Although Vietnamese language's modern writing system is using a system of characters very
similar to the western one, but the accented characters are very widespread and present in
more than 80% of Vietnamese words. That's why this is very important and lead to many
troubles.
[31 Mar 2007 17:24] nhi ha le
Hello, i'm just an user and not having to manipulate directly with MySQL databases, but i
can see the error discussed above appear very frequently in Vietnamese website.
[1 Apr 2007 5:08] chick prete
Please add Vietnamese collocation in your next version
[1 Apr 2007 9:05] Thang Vu Quang
Hello,

It is unbelievable that MySQL does not support Vietnamese language. There are nearly 90
mil Vietnamese in the world and we will be a big market in the near future. If more
Vietnamese uses MySQL, I think there will be more contribution to open-source community.

Data excerpt:
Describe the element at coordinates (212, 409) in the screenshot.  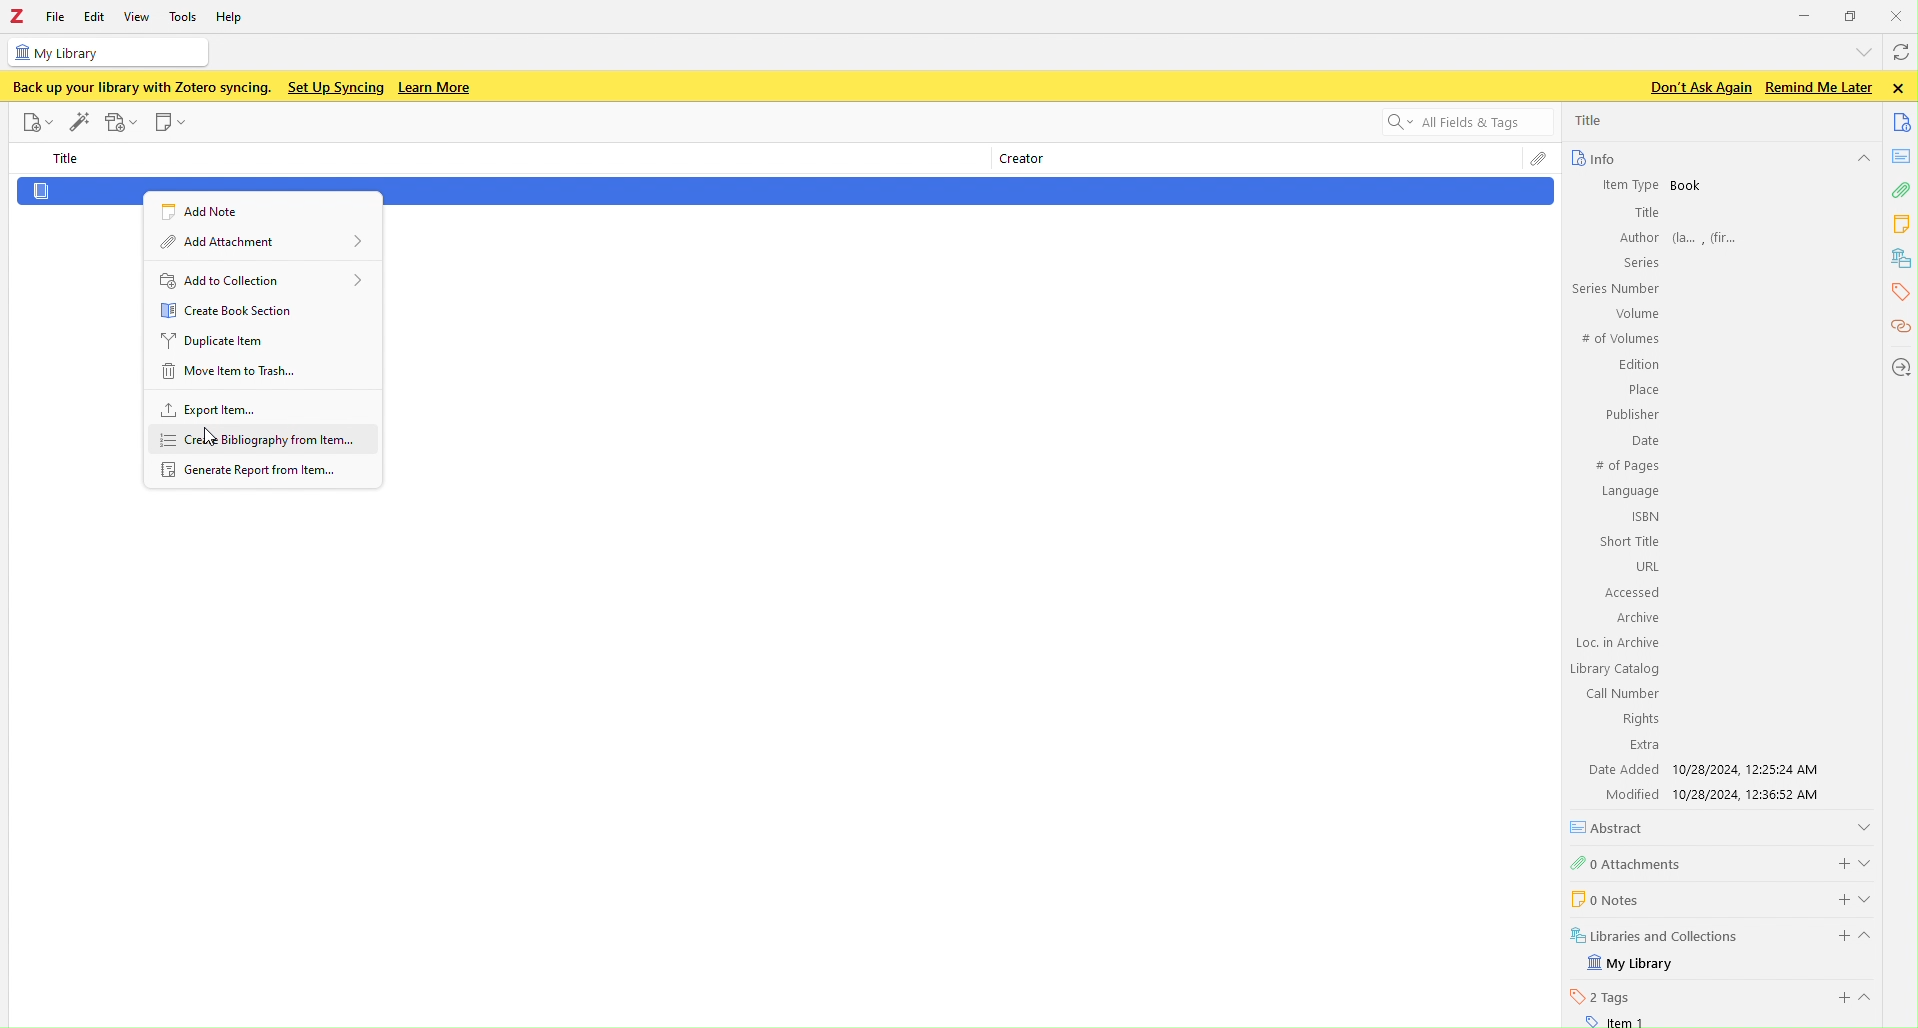
I see `Export Item..` at that location.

Given instruction A:
According to the MySQL thread, what share of Vietnamese words contain accented characters?
Given instruction B:
Rewrite the stretch of the MySQL thread from "Although Vietnamese language's" through "in Vietnamese website.", putting "common" in place of "widespread".
Rely only on the MySQL thread.

Full solution A:
More than 80%.

Full solution B:
Although Vietnamese language's modern writing system is using a system of characters very
similar to the western one, but the accented characters are very common and present in
more than 80% of Vietnamese words. That's why this is very important and lead to many
troubles.
[31 Mar 2007 17:24] nhi ha le
Hello, i'm just an user and not having to manipulate directly with MySQL databases, but i
can see the error discussed above appear very frequently in Vietnamese website.